GIVEN PROBLEM:
Resume the oven fried parmesan chicken recipe below, picking up right after its final sentence.

----- READING TEXT -----

This crispy oven fried parmesan crusted chicken is ridiculously delicious! Crispy panko, cheesy parmesan and moist buttermilk brined chicken come together perfectly in this non-fried fried-chicken recipe! Trust me when I say that you’ll keep this easy chicken recipe on constant rotation after trying it!
(scroll to the bottom for the exact recipe and printable card)
- chicken breast
- hot sauce — I recommend Frank’s Red Hot
- Kosher salt
- seasoned panko
- olive oil
Making this oven fried chicken is super easy! To be honest, I almost lost my mind when I finally perfected it because it was so simple!
To begin, start by mixing the buttermilk, hot sauce and salt together in a bowl.
Then add your sliced chicken breasts and let them marinate for at least 30 minutes.
Once you’re ready to cook, be sure to set your chicken out to loose its chill. I recommend about 30 minutes.
Meanwhile, it’s time to preheat oven to 425F degrees.
Now combine the seasoned panko and the grated parmesan in a mixing bowl. If your panko isn’t seasoned, you can add some salt and whatever other spices you’d like.
When the oven is hot, remove each piece of chicken from brine and gently shake off to remove extra marinade.
Place one piece of chicken at a time in the panko parmesan mix and coat it evenly. I like to press the panko into the chicken to make sure that it’s really on there!
Now place each piece of coated chicken onto a cooling rack that’s on top of a baking sheet. Be sure that the pieces don’t crowd each other.
Right before baking, drizzle each piece of chicken with a tiny bit of olive oil then place in the center rack of the oven.
Bake for 20-25 minutes or until the internal temperature is 165F degrees.
- One of the biggest tips is to use a cooling rack on top of your baking sheet. This approach will help the chicken cook evenly on each side! Plus, you won’t have to worry about flipping in it.

----- DATASET ROWS -----

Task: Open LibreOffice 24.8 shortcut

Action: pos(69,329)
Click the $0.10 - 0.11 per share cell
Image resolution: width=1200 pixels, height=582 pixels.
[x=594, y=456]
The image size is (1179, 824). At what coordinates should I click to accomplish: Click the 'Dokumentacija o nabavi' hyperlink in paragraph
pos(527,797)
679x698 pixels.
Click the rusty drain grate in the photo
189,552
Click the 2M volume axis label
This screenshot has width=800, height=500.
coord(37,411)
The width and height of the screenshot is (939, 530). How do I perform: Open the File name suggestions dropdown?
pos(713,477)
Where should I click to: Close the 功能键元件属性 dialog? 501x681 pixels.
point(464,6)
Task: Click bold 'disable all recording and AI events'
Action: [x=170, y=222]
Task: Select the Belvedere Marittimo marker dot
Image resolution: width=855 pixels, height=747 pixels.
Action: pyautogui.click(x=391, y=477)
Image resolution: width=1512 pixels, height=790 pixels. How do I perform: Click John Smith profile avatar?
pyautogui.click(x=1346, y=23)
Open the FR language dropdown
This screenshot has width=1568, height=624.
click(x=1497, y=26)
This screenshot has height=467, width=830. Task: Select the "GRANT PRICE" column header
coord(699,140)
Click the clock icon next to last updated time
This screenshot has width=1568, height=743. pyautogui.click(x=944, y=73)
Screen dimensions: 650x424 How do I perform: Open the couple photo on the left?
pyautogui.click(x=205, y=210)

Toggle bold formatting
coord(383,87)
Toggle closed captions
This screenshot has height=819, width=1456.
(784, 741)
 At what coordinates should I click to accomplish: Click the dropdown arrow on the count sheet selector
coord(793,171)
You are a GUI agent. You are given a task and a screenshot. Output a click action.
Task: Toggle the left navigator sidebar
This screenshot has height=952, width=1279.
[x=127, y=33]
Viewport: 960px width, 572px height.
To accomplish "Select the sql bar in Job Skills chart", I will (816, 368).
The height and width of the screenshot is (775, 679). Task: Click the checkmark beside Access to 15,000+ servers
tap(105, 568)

-----

TASK OUTPUT:
- If you don’t have a nonstick cooling rack, you can buy one on amazon for like $15 or you could simply flip the chicken after 15 minutes… however it won’t be as crispy.
- Be sure to let the chicken loose it’s chill before baking. For some reason, this process not only yields a crispier piece of chicken but it also makes it super tender.
- If you don’t have it, you can make buttermilk by combining hole milk with a splash of vinegar. This also applies for half n half or heavy creamy. It’s a quick and easy substitute that works!
- You can also try making this oven fried chicken in the air fryer but only do two pieces at a time so they don’t steam the crispiness out of them!
What to pair it with
This oven fried chicken recipe is super versatile which is another reason to love it!
Not only does it go perfectly with an Italian feast but it also works well for Southern food, too!
For a big Southern dinner, you could pair it with some hot honey and a big buttermilk biscuit like I did over on instagram, or you could make some delicious white cheddar mashed potatoes, some instant pot black eyed peas, or even some cheesy green bean casserole.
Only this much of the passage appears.